A Roundtable on Minority
Lawyers
"WE HAVE MET THE ENEMY,
AND HE IS US" Pogo
As more and more minority and
ethnic lawyers enter the mix, we are seeing more and more images
of such lawyers in popular culture. Movies and television have
for the most part failed to identify such lawyers (with the notable
exception of woman laywers) as marginalized, or apart from the
American mainstream. The notion that lawyers might carry remnants
of their ethnic or minority past with them was alien, just as
the notion that white male Anglo-American lawyers were considered
the norm was never articulated. As minorities in general became
more visible in popular culture so too did minority professionals:
physicians, nurses, teachers, dentists, politicians---and lawyers.

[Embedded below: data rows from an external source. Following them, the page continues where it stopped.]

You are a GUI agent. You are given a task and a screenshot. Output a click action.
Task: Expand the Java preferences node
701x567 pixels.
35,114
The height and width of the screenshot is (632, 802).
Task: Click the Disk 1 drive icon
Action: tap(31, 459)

Thus began the examination
of the minority or ethnic lawyer as both a product of her culture
and a product of the law school and legal system. What did and
what do ethnic and minority lawyers bring to the practice and
interpretation of law? How are they perceived by the mainstream
popular culture? Do the traditional views of the legal system
(the law as game, for example) hold true in popular culture representations
of the minority and ethnic attorney? Has she been co-opted, is
she a mole within the legal system, working for justice, or is
she completely ineffectual?
In any case, in popular culture's
estimation is the lawyer herself ever truly an integrated member
of society, or are lawyers part of an "alien nation"?
Do legal language, legal training and legal ways of thinking
inevitably separate the lawyer from the lawyered? Are African
American lawyers alienated both by racial identify and by cultural
norms from the accepted "lawyerly mainstream"? Can
Native American lawyers ever reconcile white man's law practice
with the independent legal system of the reservation? Are non-Anglo-American,
non-white lawyers at a disadvantage when trying to reconcile
Western and non-Western notions of justice? Current television
shows that examine at least some of these issues with regard
to the non-white and/or non-male U.S. lawyer include Girlfriends,
Any Day Now, Soul Food, and the upcoming Queens
Supreme (slated for a PJ roundtable) and A.U.S.A.
This roundtable suggests that
more serious study is needed regarding some of the individual
and group representations of ethnic and minority lawyers. Counter-intuitively,
in pop culture they are legion and include Native American lawyers,
Hindu lawyers, African-American male and female lawyers, non-white
judges, and the truly alien lawyer, the attorney in science fiction.